Partendo dal principio secondo il quale il diritto a usufruire dei permessi non è comprimibile si distingue tra:
- le prestazioni di lavoro part-time di tipo verticale e di tipo misto con un numero di giornate superiore al 50% di quello ordinario per le quali rimangono valide le disposizioni di riproporzionamento già fornite con Messaggio n. 3114/2018, e
- le prestazioni svolte in regime di part-time con percentuale “a partire dal 51%” per le quali verranno riconosciuti interamente i tre giorni di permesso mensile.
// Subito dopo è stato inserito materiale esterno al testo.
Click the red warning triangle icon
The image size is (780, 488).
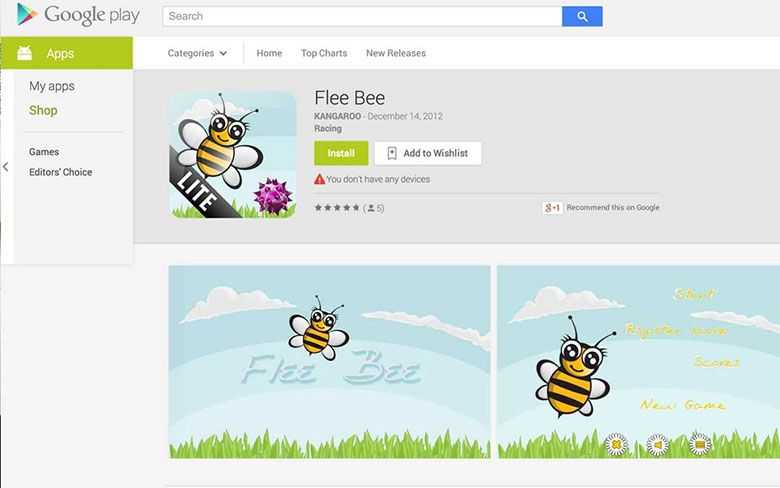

Inoltre, vengono confermate le regole di frazionabilità del permesso in ore equivalenti ai 3 giorni mensili per tutti i tipi di rapporti part-time.
Sulla scorta delle ultime novità introdotte, sul lato pratico sarà necessaria una gestione del caso concreto accurata e precisa, che tenga conto di tutte le casistiche possibili e delle variabili di rilievo.